Because the person who can hurt you is always someone who knows you, like a stranger walking down the street, who won't know your preferences or even weaknesses, and even if you wanted to target them, there's no way to do it.
Changes between relationships
Relationships in the workplace can change at any time, when the interests are the same, we can become a cooperative relationship, and when the interests are in conflict, it will become a competitive relationship. Whether it is a cooperative or competitive relationship, it is a working relationship.
"Interests" are the root of the relationship. This is because people behave in the workplace in such a way that they tend to benefit and avoid harm. Even sacrificing the interests of others and so-called "friendships" for the sake of self-preservation.
Work relationships change, do not be kidnapped by morality, in fact, no one is right or wrong, just different situations. "Do not advise others to be good without their suffering", it may be difficult to determine your own choice when you encounter your own "interests" tilted.
Driven by the tendency to avoid harm, many relationships will change, just like people do not like the "villain" in the workplace, but if the leader reuse after the increase in their own grasp of the resources, just as many people will rely on up, although these behaviors make people feel ashamed, but this is the reality, because of their respective "interests", many relationships will be changed.
The importance of being mindful of boundaries
Being in the workplace, a sense of boundaries is very important.

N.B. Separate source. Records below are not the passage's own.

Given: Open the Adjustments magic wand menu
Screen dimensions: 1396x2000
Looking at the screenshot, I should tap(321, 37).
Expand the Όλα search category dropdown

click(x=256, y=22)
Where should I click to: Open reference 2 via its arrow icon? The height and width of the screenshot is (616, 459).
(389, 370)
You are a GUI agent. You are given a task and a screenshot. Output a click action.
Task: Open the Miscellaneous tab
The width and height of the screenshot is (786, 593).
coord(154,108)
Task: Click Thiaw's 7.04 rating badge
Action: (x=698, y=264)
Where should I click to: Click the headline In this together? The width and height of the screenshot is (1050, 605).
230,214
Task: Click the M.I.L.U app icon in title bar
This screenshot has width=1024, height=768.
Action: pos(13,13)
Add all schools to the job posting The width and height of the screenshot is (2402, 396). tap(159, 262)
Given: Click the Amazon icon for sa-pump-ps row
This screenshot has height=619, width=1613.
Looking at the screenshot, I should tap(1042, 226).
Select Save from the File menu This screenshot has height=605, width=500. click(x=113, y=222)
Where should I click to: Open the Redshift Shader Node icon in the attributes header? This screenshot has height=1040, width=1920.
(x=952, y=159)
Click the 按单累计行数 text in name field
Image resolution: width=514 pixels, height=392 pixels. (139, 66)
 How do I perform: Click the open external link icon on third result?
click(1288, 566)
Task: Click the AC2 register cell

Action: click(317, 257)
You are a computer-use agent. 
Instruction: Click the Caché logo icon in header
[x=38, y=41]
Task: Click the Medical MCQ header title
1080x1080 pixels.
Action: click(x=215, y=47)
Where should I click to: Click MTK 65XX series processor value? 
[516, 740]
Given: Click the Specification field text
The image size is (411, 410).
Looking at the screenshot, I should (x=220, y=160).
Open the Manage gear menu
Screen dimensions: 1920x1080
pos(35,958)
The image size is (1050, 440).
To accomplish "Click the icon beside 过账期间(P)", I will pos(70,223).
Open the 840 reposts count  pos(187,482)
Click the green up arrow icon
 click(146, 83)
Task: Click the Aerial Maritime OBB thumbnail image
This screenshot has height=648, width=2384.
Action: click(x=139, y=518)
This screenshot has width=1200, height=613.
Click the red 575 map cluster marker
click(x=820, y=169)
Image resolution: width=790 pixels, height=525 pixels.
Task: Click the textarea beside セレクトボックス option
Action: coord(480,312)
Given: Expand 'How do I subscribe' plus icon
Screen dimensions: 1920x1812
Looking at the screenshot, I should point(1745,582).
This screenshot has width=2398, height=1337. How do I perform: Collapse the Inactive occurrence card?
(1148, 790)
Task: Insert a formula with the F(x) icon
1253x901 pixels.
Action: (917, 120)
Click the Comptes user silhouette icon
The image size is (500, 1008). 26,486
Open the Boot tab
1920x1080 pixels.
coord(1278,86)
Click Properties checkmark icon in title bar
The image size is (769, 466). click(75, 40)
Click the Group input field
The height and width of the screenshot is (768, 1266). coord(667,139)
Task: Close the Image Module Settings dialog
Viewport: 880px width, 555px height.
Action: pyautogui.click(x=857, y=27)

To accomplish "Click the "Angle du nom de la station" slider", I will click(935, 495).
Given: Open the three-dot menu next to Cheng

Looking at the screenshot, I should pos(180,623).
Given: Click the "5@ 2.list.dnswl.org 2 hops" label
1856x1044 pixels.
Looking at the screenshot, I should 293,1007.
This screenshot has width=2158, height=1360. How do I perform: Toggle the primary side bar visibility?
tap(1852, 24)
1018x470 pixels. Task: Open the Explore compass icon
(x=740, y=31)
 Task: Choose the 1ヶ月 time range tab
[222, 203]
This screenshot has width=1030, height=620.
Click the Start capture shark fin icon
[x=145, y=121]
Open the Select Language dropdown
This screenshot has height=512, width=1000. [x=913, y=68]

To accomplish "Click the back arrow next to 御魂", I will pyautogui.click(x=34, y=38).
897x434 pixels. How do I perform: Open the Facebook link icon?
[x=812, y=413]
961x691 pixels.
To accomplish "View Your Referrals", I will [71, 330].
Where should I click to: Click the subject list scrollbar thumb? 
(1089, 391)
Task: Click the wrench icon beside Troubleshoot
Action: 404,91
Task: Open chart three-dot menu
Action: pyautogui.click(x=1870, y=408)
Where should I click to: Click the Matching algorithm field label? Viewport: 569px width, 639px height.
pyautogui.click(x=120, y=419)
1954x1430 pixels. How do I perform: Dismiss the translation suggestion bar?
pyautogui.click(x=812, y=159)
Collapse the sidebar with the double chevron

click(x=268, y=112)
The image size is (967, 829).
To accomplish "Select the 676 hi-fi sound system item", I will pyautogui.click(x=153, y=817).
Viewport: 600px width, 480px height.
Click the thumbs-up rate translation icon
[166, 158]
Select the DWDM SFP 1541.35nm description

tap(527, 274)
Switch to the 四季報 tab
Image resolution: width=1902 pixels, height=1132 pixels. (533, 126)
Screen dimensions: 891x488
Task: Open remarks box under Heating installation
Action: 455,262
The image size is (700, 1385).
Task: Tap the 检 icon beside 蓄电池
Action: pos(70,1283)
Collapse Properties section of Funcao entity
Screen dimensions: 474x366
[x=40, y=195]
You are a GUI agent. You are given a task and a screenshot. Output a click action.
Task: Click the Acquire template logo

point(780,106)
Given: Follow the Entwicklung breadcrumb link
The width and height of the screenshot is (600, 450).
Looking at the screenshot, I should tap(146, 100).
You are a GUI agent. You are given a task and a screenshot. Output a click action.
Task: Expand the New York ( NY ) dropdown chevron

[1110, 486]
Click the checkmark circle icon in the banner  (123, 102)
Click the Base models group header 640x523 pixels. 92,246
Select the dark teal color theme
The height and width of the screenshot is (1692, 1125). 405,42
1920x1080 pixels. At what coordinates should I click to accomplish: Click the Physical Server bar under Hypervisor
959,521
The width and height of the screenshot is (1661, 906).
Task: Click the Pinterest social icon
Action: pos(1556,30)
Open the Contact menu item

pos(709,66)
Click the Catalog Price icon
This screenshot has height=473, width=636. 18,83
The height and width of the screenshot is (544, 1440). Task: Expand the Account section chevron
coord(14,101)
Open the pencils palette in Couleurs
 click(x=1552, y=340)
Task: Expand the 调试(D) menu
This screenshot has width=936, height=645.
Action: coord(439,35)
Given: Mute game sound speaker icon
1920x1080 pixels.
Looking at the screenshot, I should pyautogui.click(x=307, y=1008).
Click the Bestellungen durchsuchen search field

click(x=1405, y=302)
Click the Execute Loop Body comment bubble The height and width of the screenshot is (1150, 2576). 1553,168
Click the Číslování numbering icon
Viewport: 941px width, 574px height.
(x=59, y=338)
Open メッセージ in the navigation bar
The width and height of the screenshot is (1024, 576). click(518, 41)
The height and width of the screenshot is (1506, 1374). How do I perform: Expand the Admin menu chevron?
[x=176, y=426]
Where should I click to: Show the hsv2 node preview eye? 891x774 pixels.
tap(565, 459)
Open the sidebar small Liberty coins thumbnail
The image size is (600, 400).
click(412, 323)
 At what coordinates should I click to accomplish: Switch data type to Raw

Some leaders are too close to their subordinates in order to mingle with them, resulting in a threat to their authority.
Some coworkers have a good relationship with each other and may only stick to their own principles, which will invariably offend each other. Others, who are just on good terms, are artificially divided into "teams" and end up as innocent victims. There are even some people, just out of emotional help, and ultimately do not belong to their own things, all on their own head, the formation of a kind of "planting other people's fields panicked their own land" situation.
The working relationship is very simple, but people put on the coat of affection for him, so that many people have lost themselves under the cover of the coat. On the premise of not touching one's bottom line, how much of the so-called "workplace friendship" can stand the test of "interests"?
Pay attention to the boundaries between people and you may not look good, but at the same time, you will not sow "trouble" for yourself. Abandoning the theory that risk and benefit go hand in hand, and that the greater the risk the greater the benefit, simply doesn't hold true in human relationships. How many people can withstand the test of "benefits" in a workplace environment? And how many people can stand the test of human nature?
Working relationship is simple. When there is a common interest, we are collaborators and can be close, when there is a conflict, we can also compete openly, we do not have to grovel when we are in a low position, nor do we have to be high and mighty when we are in a high position.
Whether in the workplace or in life, we need to master a "degree". The working relationship is a cooperative relationship, even if it is a competitive relationship, it is also cooperation within a certain range, each person and each position has its own duties, there is no need to complicate a simple relationship, not to mention love and care for others as a due diligence obligation. Conversely, one should maintain the same sense of boundaries in one's treatment of others and master a "degree".
Finally, I would like to tell you that in the workplace and social life, it is not only necessary to have the ability to work, but sometimes it is even more necessary to have good eloquence, vision, emotional intelligence and pattern strategy.
With good eloquence, you can express what you want to say in the form that the other party likes to hear, so that you can maintain the relationship between the two sides, so that others understand you, and increase the probability of successful negotiations.
With eyesight, you can find the wind direction of things, find the key to crack, twice the result with half the effort.
And pattern and strategy, so that you take the right path, to gain the trust of others, planning things in people, success in the sky.
The wisdom of these people in the world often need to be obtained in practice, however, the society of all kinds of people and large and small pits, accidentally fall into someone else's trap can be described as bitter and even difficult to turn around.